Человек без имени (Веревочкин) - страница 48

Гордые художники срывали с себя простыни и, как вражеские штандарты, швыряли их под ноги хозяину. Голые, твердой поступью покидали они предбанник, независимо подрагивая детородными членами.

— А ты чего сидишь? — спросил Удищев Шамару. — Ступай, пока есть оказия.

— Ты прогоняешь меня? — не поверила своим ушам бедная женщина. И так как Удищев молчал, она, с наполненной до краев рюмочкой в руках и слезами в глазах, повернулась к Полуоборотову, как бы спрашивая: не ослышалась ли?

— Пойду собак покормлю, — в смятении пробормотал Полуоборотов и выскочил вон, забыв прихватить объедки.

— За что, Удищев? — прошептала Шамара в трагической тишине опустевшего предбанника. — За то, что я сделала тебя членом Союза художников? За то, что свела с Мутантовым, Дусторхановым? За то, что не осталось ни одной газеты, где бы я не писала, какой ты талантливый? За то, что я сделала тебе имя? Или за то, что любила тебя? За что, Удищев?

Так и не дождавшись ответа, она поставила рюмочку на стол, сорвала с себя простыню с казенным штампом, скомкала и швырнула в морду Мирофану.

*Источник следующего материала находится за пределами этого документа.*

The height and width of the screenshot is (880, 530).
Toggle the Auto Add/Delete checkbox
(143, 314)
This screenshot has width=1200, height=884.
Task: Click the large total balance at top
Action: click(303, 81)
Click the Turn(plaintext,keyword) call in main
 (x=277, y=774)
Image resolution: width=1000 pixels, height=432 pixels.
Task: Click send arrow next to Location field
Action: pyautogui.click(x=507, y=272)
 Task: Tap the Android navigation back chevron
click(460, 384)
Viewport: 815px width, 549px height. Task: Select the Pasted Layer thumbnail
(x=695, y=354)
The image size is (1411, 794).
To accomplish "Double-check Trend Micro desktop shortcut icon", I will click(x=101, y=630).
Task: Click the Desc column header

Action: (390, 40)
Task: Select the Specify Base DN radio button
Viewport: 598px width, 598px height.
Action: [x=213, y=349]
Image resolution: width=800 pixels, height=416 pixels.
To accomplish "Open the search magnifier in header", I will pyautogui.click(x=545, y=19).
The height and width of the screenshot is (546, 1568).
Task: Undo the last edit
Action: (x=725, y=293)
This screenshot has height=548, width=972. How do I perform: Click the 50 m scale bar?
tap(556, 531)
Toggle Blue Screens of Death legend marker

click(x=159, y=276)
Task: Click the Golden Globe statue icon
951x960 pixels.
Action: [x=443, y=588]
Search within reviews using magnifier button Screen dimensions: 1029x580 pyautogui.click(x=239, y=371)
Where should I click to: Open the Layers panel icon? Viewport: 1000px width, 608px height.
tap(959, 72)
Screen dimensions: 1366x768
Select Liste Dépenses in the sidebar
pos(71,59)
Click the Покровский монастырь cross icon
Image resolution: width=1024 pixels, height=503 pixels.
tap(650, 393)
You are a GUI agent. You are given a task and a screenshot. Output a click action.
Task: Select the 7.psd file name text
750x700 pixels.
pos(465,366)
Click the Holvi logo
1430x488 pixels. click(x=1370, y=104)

Глядя на ее удаляющийся восхитительный зад, Удищев почувствовал нечто, похожее на угрызения совести. С этим божественным задом было связано многое. Молодость. Мечты. Искусство. Штурм вершин.

Но Шамара испортила ностальгические мгновения прощания с романтическим прошлым. Обернувшись в дверях, она прокаркала голосом автобусной контролерши:

— Я никогда не прощу тебе этого. Запомни: я знаю столько, что могу уничтожить тебя десять раз подряд.

— Как планету ядерными зарядами, — ехидно поддакнул ей Мирофан.

Удищев потянулся и надолго застыл в нелепой позе, наслаждаясь тишиной и одиночеством. Он чувствовал себя альпинистом, взошедшим на Эверест в одиночку и без кислорода. Там, внизу, его ждали известность, признание, слава. Новая, полная удовольствий жизнь. И когда на улице сердито протарахтел и стих мотор старенького «Москвича», он сжал кулаки и заорал что было сил: «А-а-а-а-а-а-а!» Не выкричи Мирофан эту радость, счастье, переполнявшее его, разорвало бы грудную клетку.

Об одном он жалел: не успел сообщить этим бомжам от искусства, этим жалким бездарям, ничтожествам, что его «Тройная радуга» ушла на «Сотби». Этой радости они бы не вынесли!

Время отсчитывало самые счастливые секунды в его жизни.

Секунды ожидания мировой славы.

Вошел продрогший Полуоборотов и сказал скучным голосом:

— Все уехали. Люди какие-то в ворота стучат. На джипе. В камуфляже. С оружием. Карабины с оптическими прицелами. У одного — «калашников». Козочку подстрелили.